Deconstructing Woody: Despite the critical success of recent efforts such as Mighty Aphrodite, Everyone Says I Love You and Deconstructing Harry, modest box-office performance has forced Woody Allen into cost- cutting exercises. He took a pay cut and attempted to persuade his staff to follow suit, he told the New York Times, but the production team he has spent years cultivating is now splitting up, saying they can't afford to stick by their director.

Come back again? Look out: David Caruso, the ex-NYPD Blue flatfoot, is set to produce and star in Fence Jumpers, in which he'll play an Irish cop whose two childhood friends have become gangsters. The actor must have faith in writer Robert Leuci, on whose novel

the film is to be based - the stinker that was to have pitched Caruso into the big-time, Prince of Thieves, was based on Leuci's former career as a cop.
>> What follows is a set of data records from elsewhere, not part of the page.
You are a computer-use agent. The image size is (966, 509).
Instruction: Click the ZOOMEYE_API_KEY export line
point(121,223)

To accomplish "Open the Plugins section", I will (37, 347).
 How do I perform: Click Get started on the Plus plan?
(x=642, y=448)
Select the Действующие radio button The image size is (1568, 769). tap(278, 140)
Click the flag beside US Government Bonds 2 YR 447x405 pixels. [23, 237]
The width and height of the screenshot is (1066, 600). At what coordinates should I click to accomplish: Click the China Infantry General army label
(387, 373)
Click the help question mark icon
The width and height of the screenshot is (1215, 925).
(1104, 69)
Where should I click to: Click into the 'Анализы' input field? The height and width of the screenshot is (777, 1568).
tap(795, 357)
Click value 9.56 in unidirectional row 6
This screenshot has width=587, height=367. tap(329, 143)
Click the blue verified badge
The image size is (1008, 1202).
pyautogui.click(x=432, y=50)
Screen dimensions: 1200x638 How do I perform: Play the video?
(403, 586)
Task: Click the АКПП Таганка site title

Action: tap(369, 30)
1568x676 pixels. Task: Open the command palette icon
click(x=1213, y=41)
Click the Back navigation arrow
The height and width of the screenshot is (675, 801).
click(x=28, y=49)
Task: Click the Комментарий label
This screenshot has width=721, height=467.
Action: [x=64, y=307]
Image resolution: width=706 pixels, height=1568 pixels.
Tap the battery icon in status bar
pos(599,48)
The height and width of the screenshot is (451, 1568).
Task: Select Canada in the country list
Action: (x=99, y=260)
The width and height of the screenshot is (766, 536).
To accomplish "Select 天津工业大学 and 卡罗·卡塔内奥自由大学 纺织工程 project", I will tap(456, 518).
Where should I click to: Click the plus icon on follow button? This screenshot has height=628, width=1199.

Indiana lives: That studio scourge the "Ain't It Cool News" website has spawned rumours that Harrison Ford will crack the bull whip in a fourth Indiana Jones film, provisionally entitled Indiana Jones and the Lost Continent. But Steven Spielberg is set to start shooting on his Memories of a Geisha Girl early next year and director George Lucas is up to his jedi in the new Star Wars trilogy.

Muse news: Sharon Stone's attempts to generate interesting roles for herself have proved mixed. Diabolique is best forgotten, but Casino revealed a fine talent for character roles and Albert Brooks's next film might give her the chance to show it. She'd play a muse to Brooks's LA screenwriter in the comedy.